グラビア印刷(グラビアいんさつ)は、凹版印刷の一種。微細な濃淡が表現できるので、写真画像の印刷に適している。
グラビア印刷は通常、オフセット印刷やフレキソグラフィー印刷と同様、回転式の印刷機を用いる。したがって、印刷イメージはシリンダ(ロール状の版胴)の上に彫り込まれる。また、グラビア印刷が枚葉紙(シート状の用紙)ではなく、ロール紙に印刷することを意味している。
なお、雑誌でよく見かける「グラビア」というページは、「芸術印刷といえばグラビア印刷」だった時代の名残であり、現在は、ほとんどすべてがオフセット印刷である。
英語では、グラビア印刷を rotogravure[1]、又はこれを略した roto[2]、gravure[3]([ɡɹəˈvjʊɚ] グラヴューア)と呼ぶ。これは、ドイツの印刷会社 Rotogravur に由来し、会社名が普通名詞化したものである[1]。Rotogravur 社は、Rotophot 社と Deutsche Photogravur 社の合併によって作られたかばん語であり、さらに語源に遡ると、roto- は回転、photo- は写真、gravure はフランス語で彫ることを意味する[4]。
シリンダは鋼管に80-100マイクロメートルの厚さで銅めっきを施し、その表面に製版を行う。印刷が終わればその銅めっき層を剥がし取った後、再めっき、研磨してリサイクルする。
写真製版法の腐食による手段のほか、近年では腐食によらず、先端にダイヤモンドまたはレーザーを付けたエッチング機での彫刻法(電子彫刻法)が用いられる。
グラビア印刷のシリンダの上に彫り込まれたイメージは、小さい凹型のくぼみから構成されていて、それらのくぼみは「セル」と呼ばれる。そのセルにインクが付き、印刷される紙などの素材に転写される。グラビア印刷には、インキを保持するセルの深さで印刷濃度再現をするコンベンショナル法、このセルの深さと大小とを併用して印刷濃度再現する網グラビア法、やはりセルの深さと大小とを併用する電子彫刻法があり、それらセルの深さや大きさによって、紙などの素材に転写するインクの量をコントロールする。

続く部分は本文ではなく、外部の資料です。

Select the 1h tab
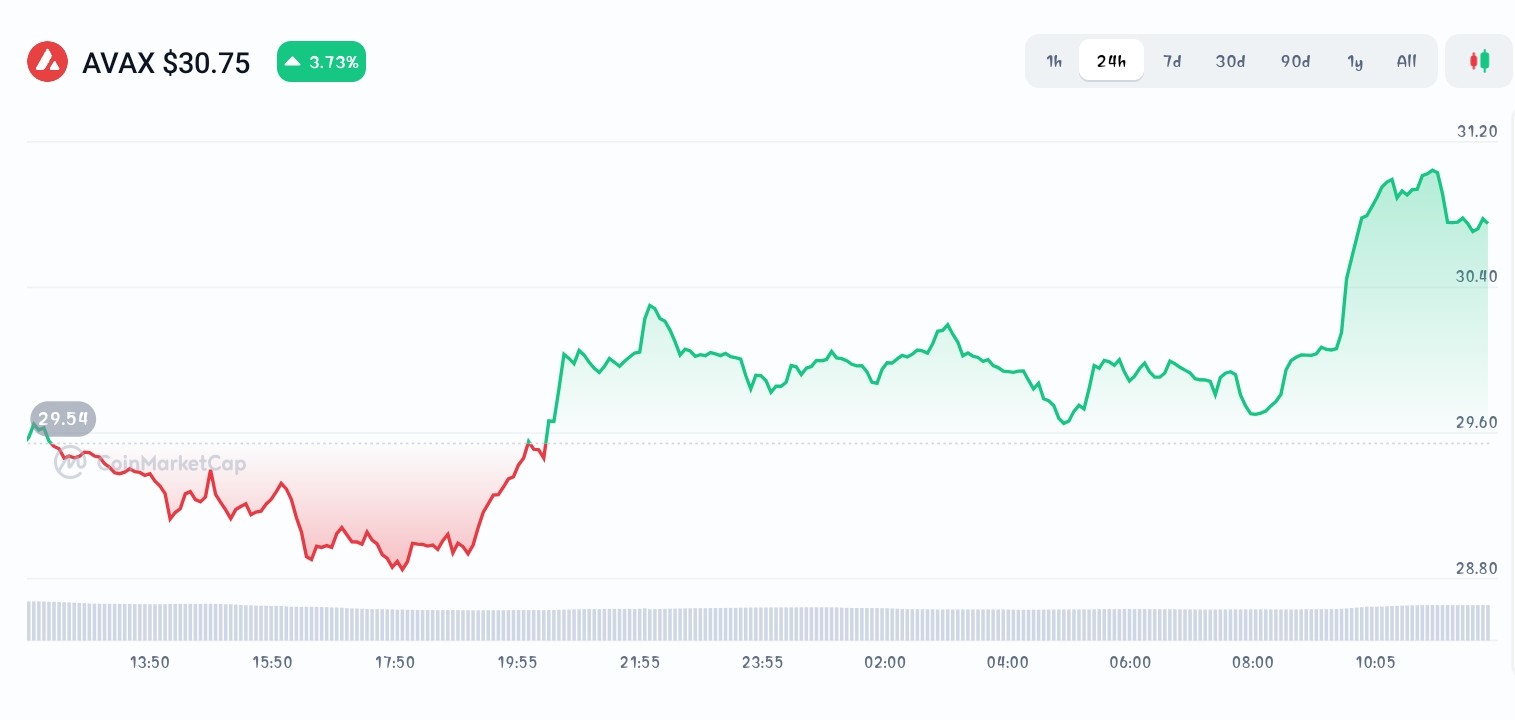The width and height of the screenshot is (1515, 720). point(1053,61)
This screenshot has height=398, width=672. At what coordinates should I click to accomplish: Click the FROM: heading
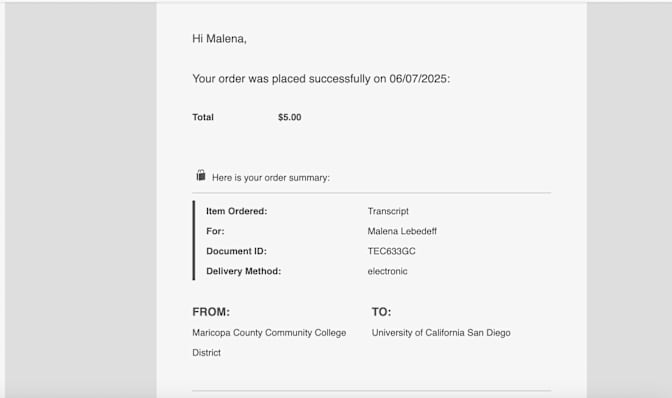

セルの深さによって色の濃さを変えることが可能であるため、写真などの階調を持つ画像の再現性を高めているのがグラビア印刷の最大の特徴である。網グラビア法ではオフセット印刷と原版の互換性があるため、校正刷りがオフセット印刷で出せること、調子再現が良いことなどの利点がある。しかし、オフセット印刷の改良により、今日では雑誌などのグラビアページではほとんどがこの形式を用いている。また、シリンダはクロムメッキ処理することにより耐久性を持ち、印刷速度の速さとその耐久性から大量部数の印刷に適している。グラビアインキはオフセットインキと比べて高濃度である一方、理論上のCMY(藍紅黄)色相からはずれているため、それを補うために特色インキと呼ばれる印刷版を用いることが多い。
輪転グラビア印刷機は色ごとに1つの印刷ユニットを持っている。ユニットの数は、どんな色が最終的なイメージを作り出すために必要とされているかによって決まる。各カラーユニットは次の5つの基本的な部品から構成される。グラビア版シリンダ(版胴)、インク溜め(インキパン)、ドクターブレード(インク掻き落とし刃)、圧着ローラー(圧胴)、および乾燥機である。
印刷するにあたっては、以下の工程が繰り返される。
紙や薄紙、フィルム、金属箔、紙カップなどの印刷に使用され、特に、菓子、食品、洗剤、タバコなどの包装に多く用いられる。